Dalam pandangannya, meskipun beberapa capaian telah diraih, namun banyak program masih berjalan di tempat dan belum menyentuh akar persoalan nyata yang dihadapi masyarakat, seperti pengangguran, lemahnya ekonomi warga, dan minimnya dukungan untuk sektor informal.
“Kita tidak bisa terus mengulang program yang hasilnya tidak optimal. Harus ada pembaruan arah kebijakan, terutama dalam hal pemberdayaan ekonomi, penurunan angka pengangguran, dan penguatan sektor informal yang menjadi tulang punggung ekonomi rakyat,” ujar Ketua Komisi tersebut.

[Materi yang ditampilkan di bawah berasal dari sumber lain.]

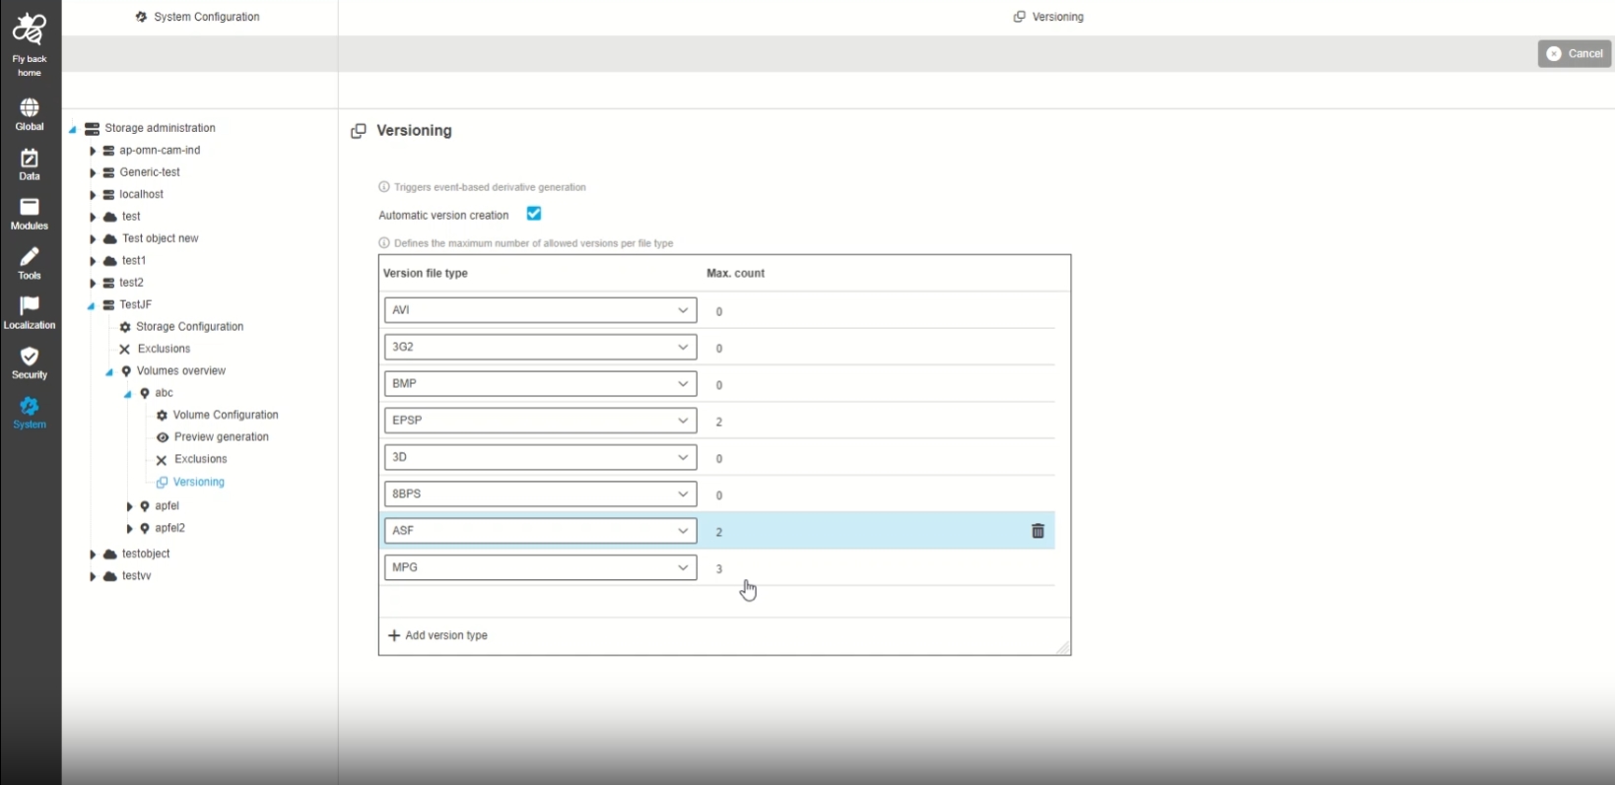
Task: Open the Tools pencil icon
Action: [30, 258]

Menurutnya, pemerintah daerah perlu berani keluar dari pola rutinitas tahunan, di mana program hanya dilanjutkan karena sudah ada di tahun sebelumnya. Ia menekankan bahwa efektivitas program harus diukur, bukan sekadar dilaporkan selesai secara administratif.

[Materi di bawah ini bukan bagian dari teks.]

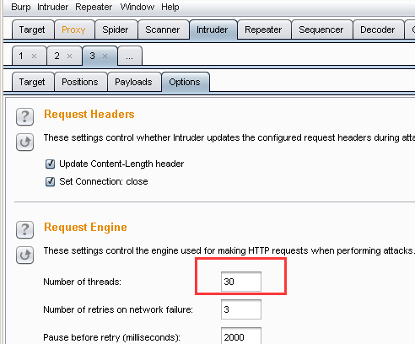Open the Burp menu
The height and width of the screenshot is (344, 415).
pos(21,7)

“Kalau sebuah program sudah beberapa tahun berjalan tapi tidak memberi dampak signifikan, maka sudah saatnya kita hentikan atau perbaiki. Jangan hanya jalan karena ada anggarannya. Harus ada semangat perubahan dan penyesuaian dengan kebutuhan riil masyarakat saat ini,” ungkapnya.
Ia memberi contoh program pelatihan kerja atau bantuan usaha yang dalam praktiknya sering tidak tepat sasaran atau tidak berkelanjutan karena tidak dibarengi dengan pendampingan dan evaluasi.
Salah satu perhatian utama Ketua Komisi ini adalah masih tingginya tingkat pengangguran terbuka dan lemahnya dukungan konkret terhadap sektor informal, seperti pedagang kaki lima, pelaku UMKM, dan buruh harian lepas.
“Kita tidak bisa membicarakan pertumbuhan ekonomi jika rakyat kecil masih kesulitan mencari nafkah. Pemberdayaan ekonomi harus jadi prioritas nyata, bukan sekadar narasi di atas kertas,” katanya.
Ia juga mendorong agar Pemkot menyediakan lebih banyak skema pembiayaan mikro, pelatihan wirausaha, dan ruang usaha yang layak, terutama bagi anak muda, ibu rumah tangga, dan warga pinggiran kota.
Selain menyoroti isi program, Ketua Komisi ini juga menyinggung perlunya pembaruan dalam sistem pengelolaan kinerja di lingkup Organisasi Perangkat Daerah (OPD). Ia menyarankan agar mulai tahun 2025, Pemerintah Kota Prabumulih mengadopsi sistem “reward and punishment” atau penghargaan dan sanksi berbasis kinerja nyata.
“Anggaran daerah itu terbatas. Jadi, jangan lagi dibagi rata tanpa melihat siapa yang benar-benar bekerja maksimal. OPD yang berkinerja baik harus mendapat penghargaan, sementara yang lambat atau stagnan harus dievaluasi bahkan dikoreksi, baik dari sisi anggaran maupun struktur organisasinya,” jelasnya.
Sistem evaluasi ini, lanjutnya, harus menggunakan indikator capaian yang terukur, seperti serapan anggaran, dampak program, inovasi pelayanan publik, serta kepuasan masyarakat.
Di akhir pernyataannya, Ketua Komisi ini menegaskan bahwa pengalokasian anggaran tahun-tahun ke depan harus benar-benar berdasarkan kebutuhan strategis daerah, bukan sekadar mengikuti pola tahun sebelumnya.
“Kita perlu berpikir jangka panjang. Mana sektor yang harus diperkuat, mana kelompok masyarakat yang masih tertinggal, dan mana program yang terbukti efektif — semua itu harus jadi bahan pertimbangan utama dalam menyusun APBD,” tutupnya.